A built, deployed reef pyramid from his company costs $995, turnkey, on the bottom. The company charges $250 to move a reef that might have been discovered by other anglers. They provide customers a digital picture of the GPS point at deployment for their own records.

“More than half of what we do is public business. We're doing about 300 to 400 private reefs this year, and about a thousand public reefs,” said Walter's son, Stewart. Walter Marine has been operating since the late '80s, and more information about their company can be found at www.reefmaker.net.

“Our second generation reefs all went through the hurricanes,” Walter told me at his outdoor factory and headquarters in Orange Beach, which is kind of a Willy Wonka-style factory enclave overseen by Walter's easygoing, Jimmy-Buffett presence. “Now, for the third generation, we've added limestone to the structures which have a better pH balance to attract and foster marine growth and the food chain, and we're seeing great success with these.”

Walter is an imaginative, creative industrialist who sees no bounds to the limits of what habitat restoration can do for our oceans. In 2005, his company completed a big public reef project off Florida's Martin County, well-chronicled at www.martinreefs.com, under the Reefmaker Deployment and Photos link.

“We're also looking for operators over in Florida to get started doing this in their waters, if you know of anybody,” he says. “We just have enough work here and we can't ship them all the way over to your state, but you need them there. I could tell stories all day long about how I've fought with politicians in Florida to allow individuals to build their own reefs, and I don't know why more people don't get involved.”

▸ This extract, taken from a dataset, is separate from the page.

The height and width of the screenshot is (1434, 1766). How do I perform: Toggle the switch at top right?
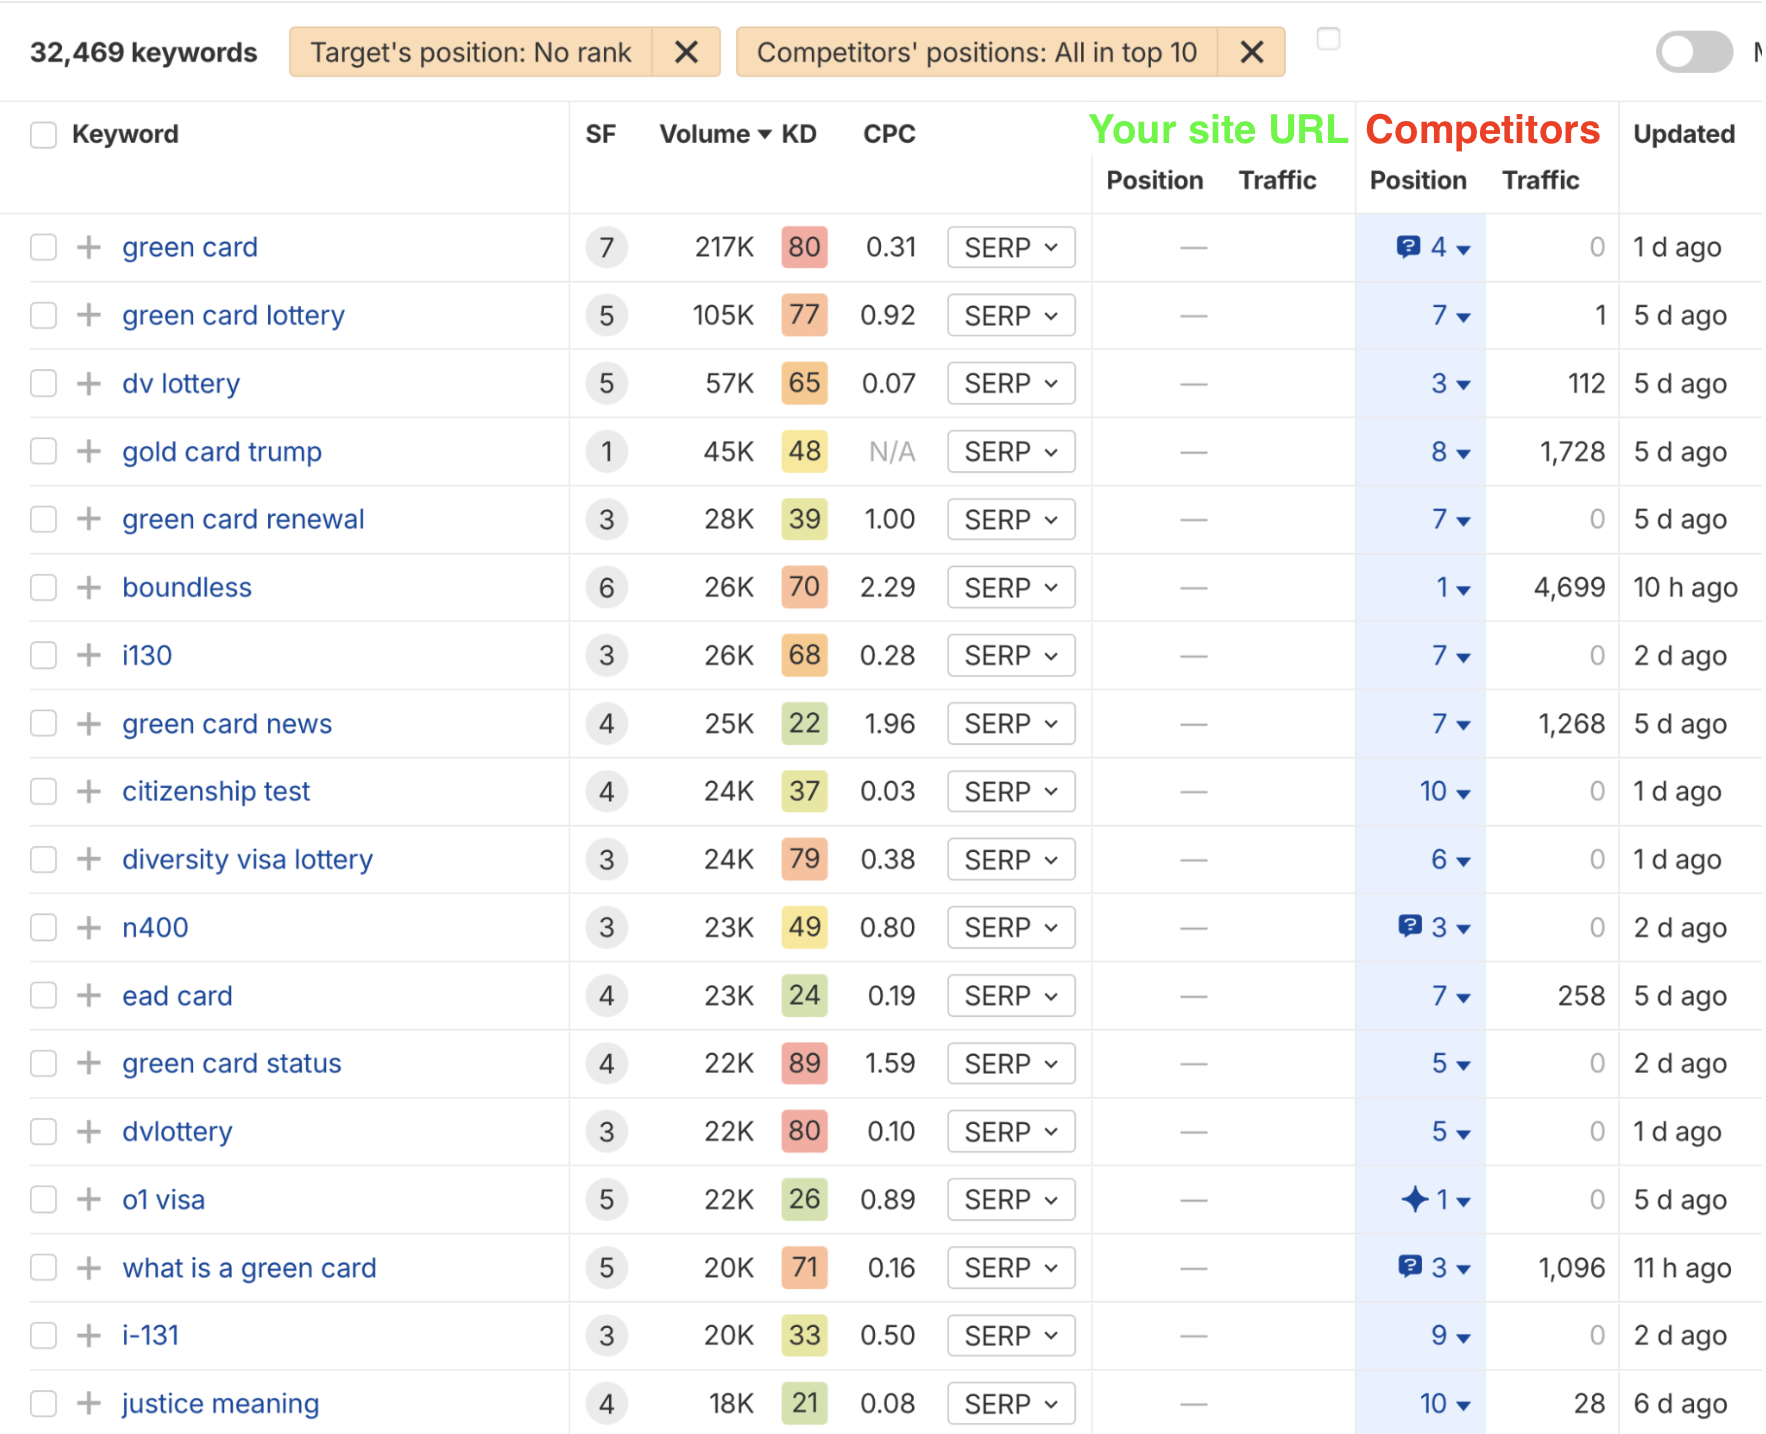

Captain Maurice Fitzsimmons also sees room for improvement in Florida's reef building practices. “I think Florida has rested on its laurels as a sportfishing capital, with a lot of good natural bottom and coral structure, but with enough pressure on a resource, that kind of stellar reputation tends to tarnish. Now they're scrambling to get back into the artificial reef building program. All along, we've maintained our fishery by working at it.”

In Florida, two other companies build and deploy artificial reefs, Artificial Reefs, Inc. and Reef Ball.

“If you want to have a private artificial reef program, you have to have a large area for people to set out their structures, and you have that area available in Florida waters,” Walter says. “Right now, Florida regulations make it very difficult to get those reefs out there. So tell your legislators to get in gear, and get these reef-building programs in action,” Walter encourages.